Assignment:
How many of the lines below include the word "Company"? Only the number should be given.

Record excerpts section start

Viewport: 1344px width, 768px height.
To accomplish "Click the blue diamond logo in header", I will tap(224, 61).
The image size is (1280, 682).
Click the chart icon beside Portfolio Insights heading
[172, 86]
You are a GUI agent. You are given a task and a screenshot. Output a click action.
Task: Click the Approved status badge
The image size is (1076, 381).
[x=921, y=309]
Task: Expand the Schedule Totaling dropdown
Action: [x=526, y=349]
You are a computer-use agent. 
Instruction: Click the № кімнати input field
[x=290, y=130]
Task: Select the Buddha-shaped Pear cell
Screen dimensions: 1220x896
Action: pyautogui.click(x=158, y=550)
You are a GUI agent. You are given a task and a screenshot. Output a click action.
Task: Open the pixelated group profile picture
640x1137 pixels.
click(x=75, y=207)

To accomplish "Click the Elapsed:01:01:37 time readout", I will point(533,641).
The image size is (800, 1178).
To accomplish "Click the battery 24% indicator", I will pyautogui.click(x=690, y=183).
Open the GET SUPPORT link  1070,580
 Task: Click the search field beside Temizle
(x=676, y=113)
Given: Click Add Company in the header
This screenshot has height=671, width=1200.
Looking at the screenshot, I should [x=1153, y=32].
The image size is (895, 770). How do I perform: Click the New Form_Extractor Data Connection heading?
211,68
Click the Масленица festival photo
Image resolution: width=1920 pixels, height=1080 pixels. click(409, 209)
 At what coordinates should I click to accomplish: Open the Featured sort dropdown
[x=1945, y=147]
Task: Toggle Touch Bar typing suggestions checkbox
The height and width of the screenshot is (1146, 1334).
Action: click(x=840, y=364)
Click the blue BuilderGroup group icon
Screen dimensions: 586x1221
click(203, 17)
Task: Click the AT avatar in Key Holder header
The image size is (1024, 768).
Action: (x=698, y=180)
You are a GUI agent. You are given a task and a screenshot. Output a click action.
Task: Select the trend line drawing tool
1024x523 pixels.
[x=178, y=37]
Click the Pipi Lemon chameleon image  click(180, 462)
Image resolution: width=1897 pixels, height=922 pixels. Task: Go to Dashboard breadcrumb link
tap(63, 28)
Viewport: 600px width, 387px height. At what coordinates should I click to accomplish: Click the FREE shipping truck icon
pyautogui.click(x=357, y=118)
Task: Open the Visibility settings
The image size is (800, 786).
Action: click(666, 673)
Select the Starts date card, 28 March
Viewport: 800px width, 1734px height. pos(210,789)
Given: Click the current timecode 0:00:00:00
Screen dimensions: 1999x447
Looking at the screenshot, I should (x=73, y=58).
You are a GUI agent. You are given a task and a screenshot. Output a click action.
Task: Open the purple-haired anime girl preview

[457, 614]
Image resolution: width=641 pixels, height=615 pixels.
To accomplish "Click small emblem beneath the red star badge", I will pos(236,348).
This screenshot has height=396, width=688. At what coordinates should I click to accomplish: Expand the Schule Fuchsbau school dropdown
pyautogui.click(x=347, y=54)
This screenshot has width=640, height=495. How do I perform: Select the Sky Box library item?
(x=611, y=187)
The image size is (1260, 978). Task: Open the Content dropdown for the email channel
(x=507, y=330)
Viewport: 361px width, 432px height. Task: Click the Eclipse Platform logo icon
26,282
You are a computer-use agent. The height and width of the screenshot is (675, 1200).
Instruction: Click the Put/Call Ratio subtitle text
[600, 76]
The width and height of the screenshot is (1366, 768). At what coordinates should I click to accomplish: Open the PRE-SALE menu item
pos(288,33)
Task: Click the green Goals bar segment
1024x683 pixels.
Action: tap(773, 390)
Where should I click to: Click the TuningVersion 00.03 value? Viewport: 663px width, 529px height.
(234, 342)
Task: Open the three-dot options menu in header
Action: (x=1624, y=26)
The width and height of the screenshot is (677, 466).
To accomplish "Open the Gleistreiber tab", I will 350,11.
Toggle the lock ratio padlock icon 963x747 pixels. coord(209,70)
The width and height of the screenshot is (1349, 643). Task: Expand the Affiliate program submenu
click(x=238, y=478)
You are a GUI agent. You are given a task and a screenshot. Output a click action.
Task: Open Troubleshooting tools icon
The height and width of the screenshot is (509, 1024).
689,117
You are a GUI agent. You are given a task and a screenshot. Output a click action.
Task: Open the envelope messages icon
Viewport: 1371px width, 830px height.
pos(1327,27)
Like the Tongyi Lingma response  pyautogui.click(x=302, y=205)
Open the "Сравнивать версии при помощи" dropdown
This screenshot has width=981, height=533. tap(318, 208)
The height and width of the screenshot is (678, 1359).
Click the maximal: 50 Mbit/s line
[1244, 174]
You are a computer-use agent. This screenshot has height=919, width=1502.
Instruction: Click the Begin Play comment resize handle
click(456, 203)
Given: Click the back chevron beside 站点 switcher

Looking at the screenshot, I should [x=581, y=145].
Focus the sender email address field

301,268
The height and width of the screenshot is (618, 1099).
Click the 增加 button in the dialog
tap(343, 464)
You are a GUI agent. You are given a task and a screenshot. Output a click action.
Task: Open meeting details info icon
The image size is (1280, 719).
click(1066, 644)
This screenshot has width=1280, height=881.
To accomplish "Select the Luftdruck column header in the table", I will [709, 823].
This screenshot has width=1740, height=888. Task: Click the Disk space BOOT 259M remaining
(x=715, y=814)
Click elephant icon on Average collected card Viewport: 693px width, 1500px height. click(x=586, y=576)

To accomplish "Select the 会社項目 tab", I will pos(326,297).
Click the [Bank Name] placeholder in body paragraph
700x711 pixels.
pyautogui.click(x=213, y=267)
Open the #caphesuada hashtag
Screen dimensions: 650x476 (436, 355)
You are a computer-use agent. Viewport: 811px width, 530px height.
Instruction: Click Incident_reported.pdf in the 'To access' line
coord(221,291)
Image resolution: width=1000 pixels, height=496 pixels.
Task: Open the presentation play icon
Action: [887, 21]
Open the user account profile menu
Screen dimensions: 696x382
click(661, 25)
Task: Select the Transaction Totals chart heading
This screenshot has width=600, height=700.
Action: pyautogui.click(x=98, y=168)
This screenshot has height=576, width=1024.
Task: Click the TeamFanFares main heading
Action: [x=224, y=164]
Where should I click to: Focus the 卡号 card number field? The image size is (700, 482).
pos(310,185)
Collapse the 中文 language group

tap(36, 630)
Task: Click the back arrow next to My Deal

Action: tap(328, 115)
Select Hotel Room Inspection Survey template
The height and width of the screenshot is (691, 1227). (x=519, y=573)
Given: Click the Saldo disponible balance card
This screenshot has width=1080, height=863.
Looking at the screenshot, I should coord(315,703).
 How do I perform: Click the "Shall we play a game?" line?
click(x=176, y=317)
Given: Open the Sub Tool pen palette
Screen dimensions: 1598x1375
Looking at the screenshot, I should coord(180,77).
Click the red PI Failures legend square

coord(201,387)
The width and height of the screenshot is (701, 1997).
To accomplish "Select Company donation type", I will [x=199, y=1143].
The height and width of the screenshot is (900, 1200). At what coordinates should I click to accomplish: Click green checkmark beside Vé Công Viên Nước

Record excerpts section end

Result of this exercise:
2